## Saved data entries

● ● ● ● ● ● ●

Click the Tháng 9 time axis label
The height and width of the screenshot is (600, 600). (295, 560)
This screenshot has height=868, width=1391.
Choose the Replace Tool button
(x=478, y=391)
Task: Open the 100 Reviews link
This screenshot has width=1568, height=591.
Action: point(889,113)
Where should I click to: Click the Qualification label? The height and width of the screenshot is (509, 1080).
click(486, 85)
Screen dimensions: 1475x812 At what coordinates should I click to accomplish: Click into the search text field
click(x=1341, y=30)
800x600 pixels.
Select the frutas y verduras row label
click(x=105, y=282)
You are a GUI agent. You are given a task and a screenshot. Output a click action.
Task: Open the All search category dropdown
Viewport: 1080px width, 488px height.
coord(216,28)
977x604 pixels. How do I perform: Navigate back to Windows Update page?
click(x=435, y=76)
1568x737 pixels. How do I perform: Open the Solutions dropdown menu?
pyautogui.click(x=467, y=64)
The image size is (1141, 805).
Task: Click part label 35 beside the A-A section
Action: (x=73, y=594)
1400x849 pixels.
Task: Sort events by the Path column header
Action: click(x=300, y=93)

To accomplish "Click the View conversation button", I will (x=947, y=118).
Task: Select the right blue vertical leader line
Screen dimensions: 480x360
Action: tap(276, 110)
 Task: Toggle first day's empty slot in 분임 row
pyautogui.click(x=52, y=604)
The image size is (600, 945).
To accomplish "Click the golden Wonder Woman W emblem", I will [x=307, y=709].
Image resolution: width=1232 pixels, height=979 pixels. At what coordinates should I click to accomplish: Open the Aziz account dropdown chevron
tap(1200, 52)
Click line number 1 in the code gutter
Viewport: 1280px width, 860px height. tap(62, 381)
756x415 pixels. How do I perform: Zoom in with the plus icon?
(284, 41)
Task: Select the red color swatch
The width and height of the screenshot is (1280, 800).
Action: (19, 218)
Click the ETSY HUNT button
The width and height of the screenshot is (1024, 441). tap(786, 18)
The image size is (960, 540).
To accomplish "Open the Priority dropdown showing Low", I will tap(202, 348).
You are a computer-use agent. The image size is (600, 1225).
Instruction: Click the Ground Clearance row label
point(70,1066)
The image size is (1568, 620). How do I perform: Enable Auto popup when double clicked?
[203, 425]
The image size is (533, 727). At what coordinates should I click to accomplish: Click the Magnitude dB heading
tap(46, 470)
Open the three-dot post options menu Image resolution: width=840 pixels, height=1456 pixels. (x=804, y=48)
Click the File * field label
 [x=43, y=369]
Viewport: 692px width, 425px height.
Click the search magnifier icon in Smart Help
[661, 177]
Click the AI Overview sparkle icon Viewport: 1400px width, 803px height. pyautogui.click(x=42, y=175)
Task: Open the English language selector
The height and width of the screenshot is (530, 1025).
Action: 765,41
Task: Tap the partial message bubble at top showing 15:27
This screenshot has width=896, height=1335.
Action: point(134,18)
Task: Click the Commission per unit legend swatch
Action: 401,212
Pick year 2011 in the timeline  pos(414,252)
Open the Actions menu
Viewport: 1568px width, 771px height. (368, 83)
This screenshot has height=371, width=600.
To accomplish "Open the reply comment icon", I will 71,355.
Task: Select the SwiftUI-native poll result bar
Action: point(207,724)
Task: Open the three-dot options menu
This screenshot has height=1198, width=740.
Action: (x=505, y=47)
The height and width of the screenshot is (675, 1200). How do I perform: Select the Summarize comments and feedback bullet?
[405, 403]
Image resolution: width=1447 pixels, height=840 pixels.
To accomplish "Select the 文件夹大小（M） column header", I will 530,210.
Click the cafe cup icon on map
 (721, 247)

● ● ● ● ● ● ●

## What needs to be done
Using the records above, set down exactly the lines from the one with "The height and width of the screenshot is (530, 1025)." through the one with "This screenshot has height=371, width=600.", inclusive, and nothing more.

## Task output
The height and width of the screenshot is (530, 1025).
Action: 765,41
Task: Tap the partial message bubble at top showing 15:27
This screenshot has width=896, height=1335.
Action: point(134,18)
Task: Click the Commission per unit legend swatch
Action: 401,212
Pick year 2011 in the timeline  pos(414,252)
Open the Actions menu
Viewport: 1568px width, 771px height. (368, 83)
This screenshot has height=371, width=600.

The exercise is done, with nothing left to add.